Work to be completed: Below are the records; return exactly the lines from the one with "Viewport: 644px width, 305px height." through the final line, both included, minus any pictures.

START Extracted data

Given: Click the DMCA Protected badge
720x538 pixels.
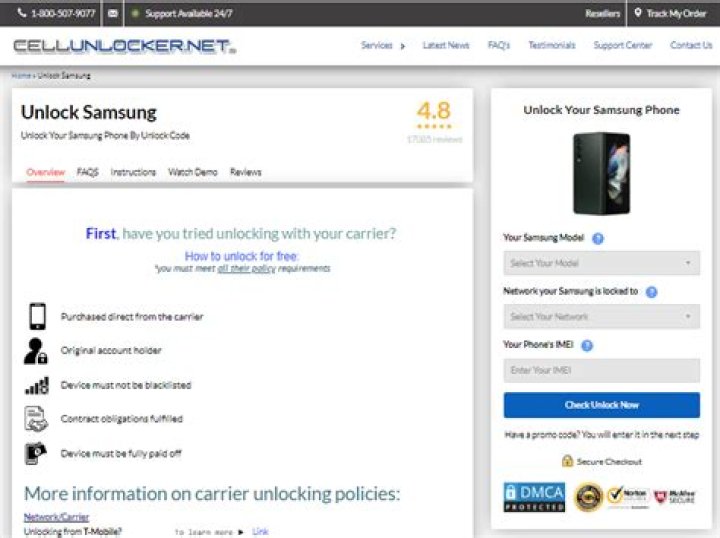Looking at the screenshot, I should point(534,497).
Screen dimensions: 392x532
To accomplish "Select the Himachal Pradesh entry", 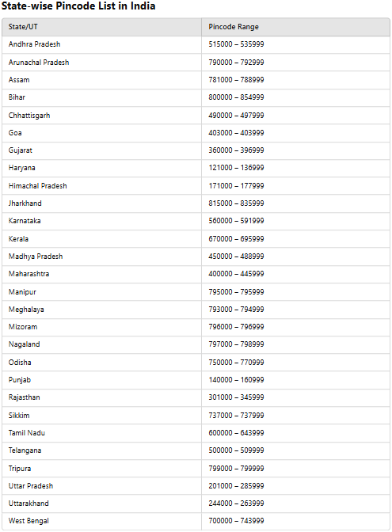I will (38, 186).
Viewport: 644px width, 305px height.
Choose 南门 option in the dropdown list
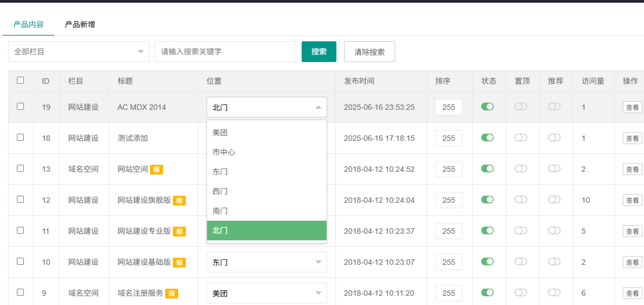[266, 211]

END Extracted data

Answer to the exercise:
Viewport: 644px width, 305px height.
Choose 南门 option in the dropdown list
[266, 211]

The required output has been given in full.